Supplied data START

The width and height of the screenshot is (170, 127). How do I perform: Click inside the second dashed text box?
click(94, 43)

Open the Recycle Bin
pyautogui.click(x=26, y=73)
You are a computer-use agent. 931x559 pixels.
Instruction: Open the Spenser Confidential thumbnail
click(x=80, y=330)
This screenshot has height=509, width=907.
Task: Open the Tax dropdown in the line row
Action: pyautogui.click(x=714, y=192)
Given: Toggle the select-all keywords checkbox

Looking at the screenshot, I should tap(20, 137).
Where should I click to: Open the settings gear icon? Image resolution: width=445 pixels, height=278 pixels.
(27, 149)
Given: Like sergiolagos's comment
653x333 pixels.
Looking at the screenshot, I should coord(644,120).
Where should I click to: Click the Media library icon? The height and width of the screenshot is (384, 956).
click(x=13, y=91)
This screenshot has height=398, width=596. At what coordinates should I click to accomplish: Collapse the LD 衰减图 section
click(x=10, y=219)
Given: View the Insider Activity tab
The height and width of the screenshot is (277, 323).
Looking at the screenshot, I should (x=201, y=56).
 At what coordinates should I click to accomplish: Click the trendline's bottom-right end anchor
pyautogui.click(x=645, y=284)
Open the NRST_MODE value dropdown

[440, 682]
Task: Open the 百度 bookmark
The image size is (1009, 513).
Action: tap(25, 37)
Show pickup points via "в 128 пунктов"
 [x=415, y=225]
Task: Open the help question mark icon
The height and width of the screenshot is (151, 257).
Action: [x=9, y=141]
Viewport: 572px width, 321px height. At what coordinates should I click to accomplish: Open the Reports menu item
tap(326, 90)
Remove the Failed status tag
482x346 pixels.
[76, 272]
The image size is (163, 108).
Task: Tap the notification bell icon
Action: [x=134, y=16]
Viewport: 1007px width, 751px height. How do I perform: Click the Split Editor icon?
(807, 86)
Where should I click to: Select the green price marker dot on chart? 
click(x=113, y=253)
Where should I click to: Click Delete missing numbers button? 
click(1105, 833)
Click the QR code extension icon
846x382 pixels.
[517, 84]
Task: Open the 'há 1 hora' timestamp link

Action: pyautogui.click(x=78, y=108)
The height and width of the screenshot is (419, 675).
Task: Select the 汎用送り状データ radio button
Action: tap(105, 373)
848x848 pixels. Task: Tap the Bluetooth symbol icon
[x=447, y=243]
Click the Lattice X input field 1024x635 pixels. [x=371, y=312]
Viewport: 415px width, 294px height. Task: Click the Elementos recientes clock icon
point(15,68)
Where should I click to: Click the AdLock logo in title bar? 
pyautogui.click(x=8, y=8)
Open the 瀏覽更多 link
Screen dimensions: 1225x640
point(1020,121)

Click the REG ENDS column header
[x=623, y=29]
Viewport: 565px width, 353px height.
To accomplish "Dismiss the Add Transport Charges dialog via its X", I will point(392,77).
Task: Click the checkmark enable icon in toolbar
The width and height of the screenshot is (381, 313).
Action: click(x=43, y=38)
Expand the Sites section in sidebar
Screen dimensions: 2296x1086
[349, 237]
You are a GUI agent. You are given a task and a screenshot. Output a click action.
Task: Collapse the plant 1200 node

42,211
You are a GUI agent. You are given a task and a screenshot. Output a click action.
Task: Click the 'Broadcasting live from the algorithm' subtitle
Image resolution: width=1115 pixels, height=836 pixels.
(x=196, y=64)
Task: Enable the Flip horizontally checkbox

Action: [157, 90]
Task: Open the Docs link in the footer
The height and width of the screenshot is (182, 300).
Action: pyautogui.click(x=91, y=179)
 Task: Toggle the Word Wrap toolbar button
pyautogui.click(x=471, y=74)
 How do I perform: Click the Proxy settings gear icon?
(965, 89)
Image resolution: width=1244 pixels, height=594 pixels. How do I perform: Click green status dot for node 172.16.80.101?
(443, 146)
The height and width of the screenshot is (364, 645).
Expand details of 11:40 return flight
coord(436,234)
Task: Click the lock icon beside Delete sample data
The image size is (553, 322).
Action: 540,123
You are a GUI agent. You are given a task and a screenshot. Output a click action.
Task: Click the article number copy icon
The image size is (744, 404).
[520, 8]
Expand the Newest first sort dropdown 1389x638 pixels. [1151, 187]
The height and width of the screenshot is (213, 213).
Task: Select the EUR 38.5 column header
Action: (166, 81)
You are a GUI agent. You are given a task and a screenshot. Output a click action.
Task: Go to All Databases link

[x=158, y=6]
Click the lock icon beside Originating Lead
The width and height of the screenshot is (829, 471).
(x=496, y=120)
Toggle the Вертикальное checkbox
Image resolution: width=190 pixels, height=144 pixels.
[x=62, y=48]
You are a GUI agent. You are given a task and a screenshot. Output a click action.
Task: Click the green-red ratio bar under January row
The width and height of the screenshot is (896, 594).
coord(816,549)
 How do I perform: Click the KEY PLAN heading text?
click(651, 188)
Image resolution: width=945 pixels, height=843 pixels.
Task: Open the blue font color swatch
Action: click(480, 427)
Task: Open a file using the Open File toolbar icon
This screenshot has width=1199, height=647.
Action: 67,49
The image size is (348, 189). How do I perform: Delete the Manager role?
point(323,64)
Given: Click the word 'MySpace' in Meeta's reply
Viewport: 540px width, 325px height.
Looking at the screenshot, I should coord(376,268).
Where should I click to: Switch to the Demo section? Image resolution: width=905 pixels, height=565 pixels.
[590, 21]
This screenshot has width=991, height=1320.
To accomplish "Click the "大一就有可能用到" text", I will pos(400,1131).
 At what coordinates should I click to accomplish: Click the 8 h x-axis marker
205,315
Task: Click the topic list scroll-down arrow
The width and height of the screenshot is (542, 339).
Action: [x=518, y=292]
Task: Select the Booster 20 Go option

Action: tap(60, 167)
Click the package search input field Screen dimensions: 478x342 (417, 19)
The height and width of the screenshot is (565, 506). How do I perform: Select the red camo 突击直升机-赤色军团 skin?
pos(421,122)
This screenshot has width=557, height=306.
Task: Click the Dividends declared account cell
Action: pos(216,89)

Supplied data END

**Task requirements**: A complete, exact transcription of the data above is the required answer.

**Solution for this problem**:
The width and height of the screenshot is (170, 127). How do I perform: Click inside the second dashed text box?
click(94, 43)

Open the Recycle Bin
pyautogui.click(x=26, y=73)
You are a computer-use agent. 931x559 pixels.
Instruction: Open the Spenser Confidential thumbnail
click(x=80, y=330)
This screenshot has height=509, width=907.
Task: Open the Tax dropdown in the line row
Action: pyautogui.click(x=714, y=192)
Given: Toggle the select-all keywords checkbox

Looking at the screenshot, I should tap(20, 137).
Where should I click to: Open the settings gear icon? Image resolution: width=445 pixels, height=278 pixels.
(27, 149)
Given: Like sergiolagos's comment
653x333 pixels.
Looking at the screenshot, I should coord(644,120).
Where should I click to: Click the Media library icon? The height and width of the screenshot is (384, 956).
click(x=13, y=91)
This screenshot has height=398, width=596. At what coordinates should I click to accomplish: Collapse the LD 衰减图 section
click(x=10, y=219)
Given: View the Insider Activity tab
The height and width of the screenshot is (277, 323).
Looking at the screenshot, I should (x=201, y=56).
 At what coordinates should I click to accomplish: Click the trendline's bottom-right end anchor
pyautogui.click(x=645, y=284)
Open the NRST_MODE value dropdown

[440, 682]
Task: Open the 百度 bookmark
The image size is (1009, 513).
Action: tap(25, 37)
Show pickup points via "в 128 пунктов"
 [x=415, y=225]
Task: Open the help question mark icon
The height and width of the screenshot is (151, 257).
Action: [x=9, y=141]
Viewport: 572px width, 321px height. At what coordinates should I click to accomplish: Open the Reports menu item
tap(326, 90)
Remove the Failed status tag
482x346 pixels.
[76, 272]
The image size is (163, 108).
Task: Tap the notification bell icon
Action: [x=134, y=16]
Viewport: 1007px width, 751px height. How do I perform: Click the Split Editor icon?
(807, 86)
Where should I click to: Select the green price marker dot on chart? 
click(x=113, y=253)
Where should I click to: Click Delete missing numbers button? 
click(1105, 833)
Click the QR code extension icon
846x382 pixels.
[517, 84]
Task: Open the 'há 1 hora' timestamp link

Action: pyautogui.click(x=78, y=108)
The height and width of the screenshot is (419, 675).
Task: Select the 汎用送り状データ radio button
Action: tap(105, 373)
848x848 pixels. Task: Tap the Bluetooth symbol icon
[x=447, y=243]
Click the Lattice X input field 1024x635 pixels. [x=371, y=312]
Viewport: 415px width, 294px height. Task: Click the Elementos recientes clock icon
point(15,68)
Where should I click to: Click the AdLock logo in title bar? 
pyautogui.click(x=8, y=8)
Open the 瀏覽更多 link
Screen dimensions: 1225x640
point(1020,121)

Click the REG ENDS column header
[x=623, y=29]
Viewport: 565px width, 353px height.
To accomplish "Dismiss the Add Transport Charges dialog via its X", I will point(392,77).
Task: Click the checkmark enable icon in toolbar
The width and height of the screenshot is (381, 313).
Action: click(x=43, y=38)
Expand the Sites section in sidebar
Screen dimensions: 2296x1086
[349, 237]
You are a GUI agent. You are given a task and a screenshot. Output a click action.
Task: Collapse the plant 1200 node

42,211
You are a GUI agent. You are given a task and a screenshot. Output a click action.
Task: Click the 'Broadcasting live from the algorithm' subtitle
Image resolution: width=1115 pixels, height=836 pixels.
(x=196, y=64)
Task: Enable the Flip horizontally checkbox

Action: [157, 90]
Task: Open the Docs link in the footer
The height and width of the screenshot is (182, 300).
Action: pyautogui.click(x=91, y=179)
 Task: Toggle the Word Wrap toolbar button
pyautogui.click(x=471, y=74)
 How do I perform: Click the Proxy settings gear icon?
(965, 89)
Image resolution: width=1244 pixels, height=594 pixels. How do I perform: Click green status dot for node 172.16.80.101?
(443, 146)
The height and width of the screenshot is (364, 645).
Expand details of 11:40 return flight
coord(436,234)
Task: Click the lock icon beside Delete sample data
The image size is (553, 322).
Action: 540,123
You are a GUI agent. You are given a task and a screenshot. Output a click action.
Task: Click the article number copy icon
The image size is (744, 404).
[520, 8]
Expand the Newest first sort dropdown 1389x638 pixels. [1151, 187]
The height and width of the screenshot is (213, 213).
Task: Select the EUR 38.5 column header
Action: (166, 81)
You are a GUI agent. You are given a task and a screenshot. Output a click action.
Task: Go to All Databases link

[x=158, y=6]
Click the lock icon beside Originating Lead
The width and height of the screenshot is (829, 471).
(x=496, y=120)
Toggle the Вертикальное checkbox
Image resolution: width=190 pixels, height=144 pixels.
[x=62, y=48]
You are a GUI agent. You are given a task and a screenshot. Output a click action.
Task: Click the green-red ratio bar under January row
The width and height of the screenshot is (896, 594).
coord(816,549)
 How do I perform: Click the KEY PLAN heading text?
click(651, 188)
Image resolution: width=945 pixels, height=843 pixels.
Task: Open the blue font color swatch
Action: click(480, 427)
Task: Open a file using the Open File toolbar icon
This screenshot has width=1199, height=647.
Action: 67,49
The image size is (348, 189). How do I perform: Delete the Manager role?
point(323,64)
Given: Click the word 'MySpace' in Meeta's reply
Viewport: 540px width, 325px height.
Looking at the screenshot, I should coord(376,268).
Where should I click to: Switch to the Demo section? Image resolution: width=905 pixels, height=565 pixels.
[590, 21]
This screenshot has width=991, height=1320.
To accomplish "Click the "大一就有可能用到" text", I will pos(400,1131).
 At what coordinates should I click to accomplish: Click the 8 h x-axis marker
205,315
Task: Click the topic list scroll-down arrow
The width and height of the screenshot is (542, 339).
Action: [x=518, y=292]
Task: Select the Booster 20 Go option

Action: tap(60, 167)
Click the package search input field Screen dimensions: 478x342 (417, 19)
The height and width of the screenshot is (565, 506). How do I perform: Select the red camo 突击直升机-赤色军团 skin?
pos(421,122)
This screenshot has width=557, height=306.
Task: Click the Dividends declared account cell
Action: pos(216,89)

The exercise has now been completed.